I have touched upon PTSD in previous posts, discussing how people can be on that path and some of the ways that they can seek treatment. One way that helps many is therapy. In the military, there can be many barriers to a Soldier seeking assistance with Behavioral Health. These include Chain of Command conflicts, mission needs and availability of services.
Seeking assistance at the Behavioral Health Clinic on post can be as simple as calling to find out when their walk in hours are, and then going. But sometimes it isn’t that simple. The walk in hours are usually after the duty day has already started, and this can cause some Soldiers to avoid going because they must then speak with their First Line Leader about why they need to be gone. Sometimes if you get lucky, you can go on a day after Staff Duty or manage to find a day when there’s nothing going on and just let them know that you’re running an errand or two and you’ll be back in about an hour.
So what happens during the walk in? Well, you’ll most likely fill out a survey on the computer. It asks questions about how you’re feeling, if you drink or smoke, if you have any conflicts with anyone, whether you’re thinking about hurting yourself, and other questions as well. Once you complete the survey, you wait until a therapist comes and brings you back to their office. Once there, you talk with them about why you are there, what else is going on in your life, and some general back ground questions. Based on that, they will talk to you about making a followup appointment to speak with someone on a regular basis.
From there, you go to the front desk of the clinic to make your follow up appointment, and get an appointment slip. Here’s where it gets tricky for some Soldiers. In many units, it is customary for them to require you to bring your appointment slip in and then they write it on a calendar somewhere so they can help to decrease the number of “No Shows” that they have to medical appointments. Here’s the thing, posting information about your appointments in a place that can be seen by anyone is a violation of your rights under the Health Insurance Portability and Accountability Act (HIPAA). Frankly, it really isn’t anyones business if you’re going to BH or not. But in the military, it can certainly be a tricky situation.
Your unit, mainly your Commander and your First Sergeant, are responsible for ensuring the health and welfare of all of their Soldiers. As a part of this responsibility, they should permit you to seek the assistance that you desire and/or require to ensure that you recover both mentally and physically from a traumatic birth experience. However, that doesn’t mean that they won’t want to speak with you regarding the situation as a whole to ensure that you are okay. I personally don’t know all the regulations regarding this, and whether they can even ask questions or not. My advice on this would be to confide in your First Line Leader first, and discuss with them whether you have to talk to the 1SG or Commander. Best case scenario, you’ve kept your FLL in the loop so they know where you are at and you avoid an awkward conversation with anyone else.

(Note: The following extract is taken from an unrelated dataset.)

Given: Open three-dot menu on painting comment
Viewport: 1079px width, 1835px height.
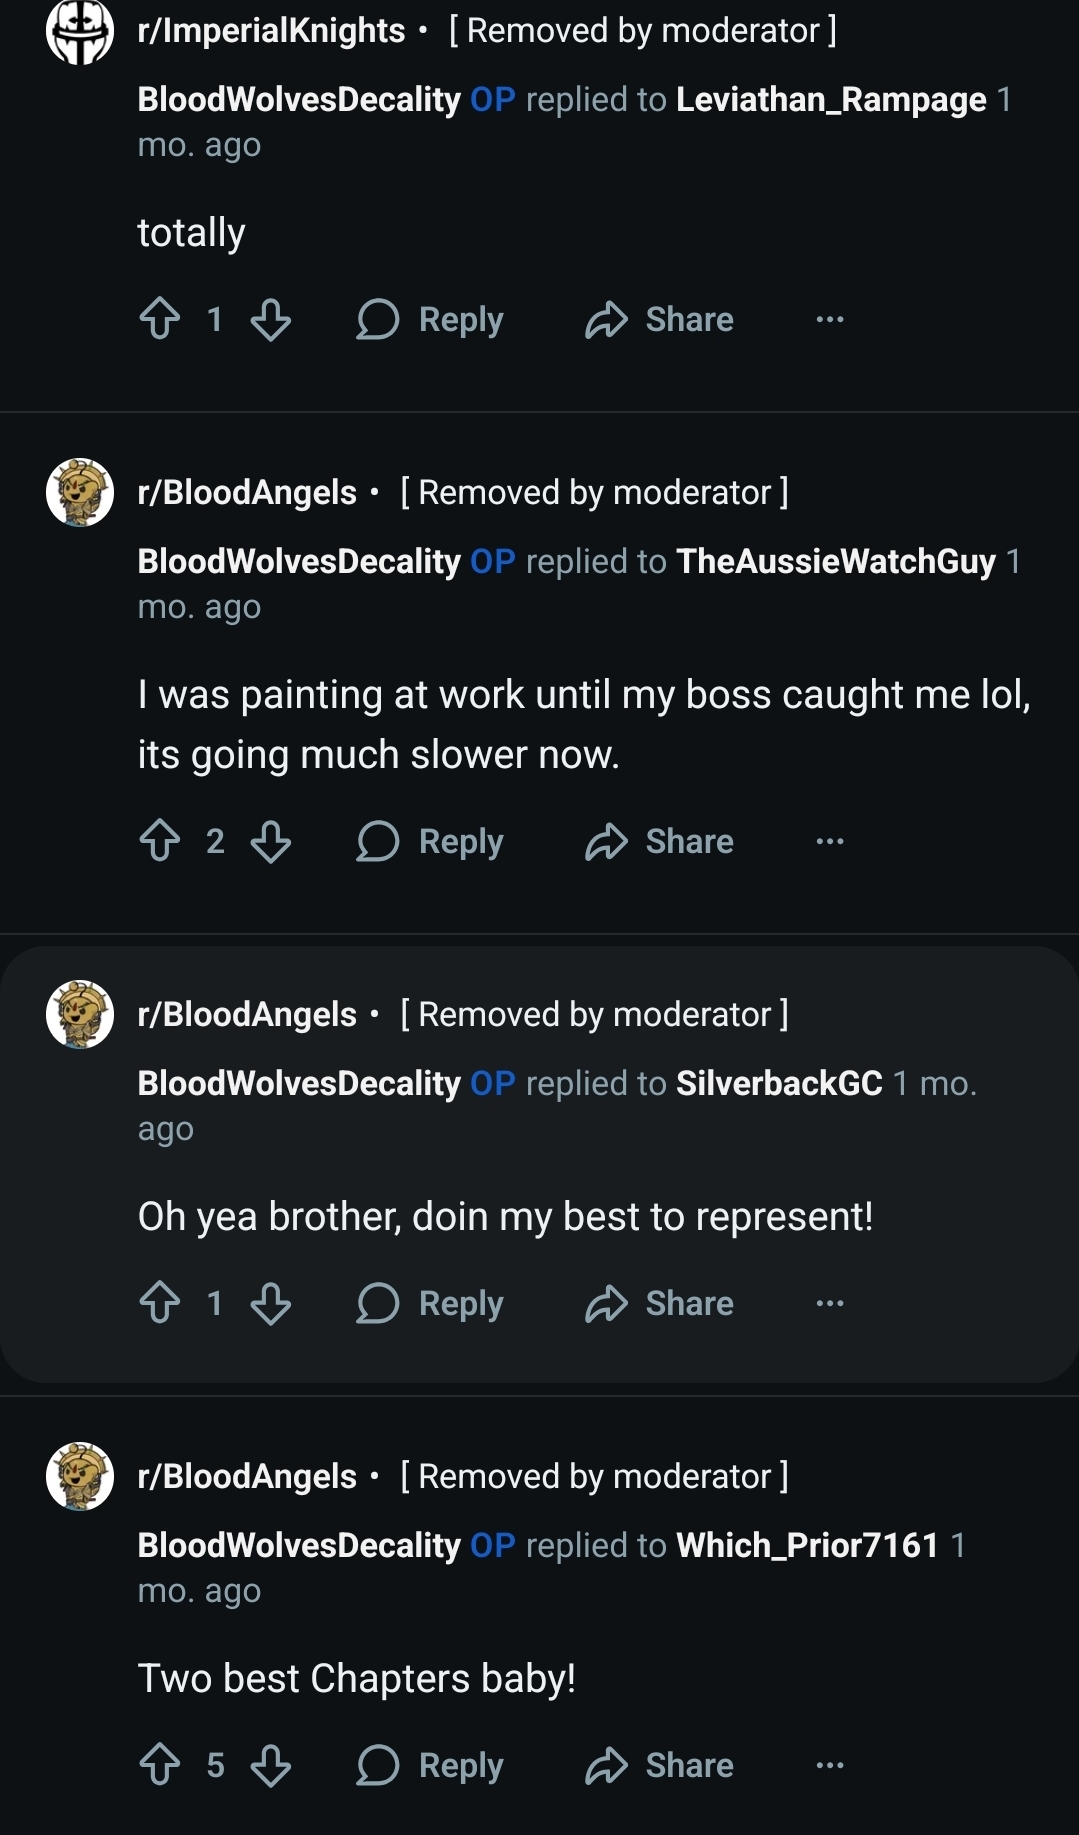Looking at the screenshot, I should (829, 841).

If you are uncomfortable going to the BH clinic on post, there are other options that you can explore as well. Calling Military One Source is a great way of finding out if there are counselors in your area to speak with, and sometimes they are able to get you in with them for several sessions for free. It can be very helpful to be able to speak to a therapist regarding birth trauma, and make a plan of action to not only recover from your past but to move forward.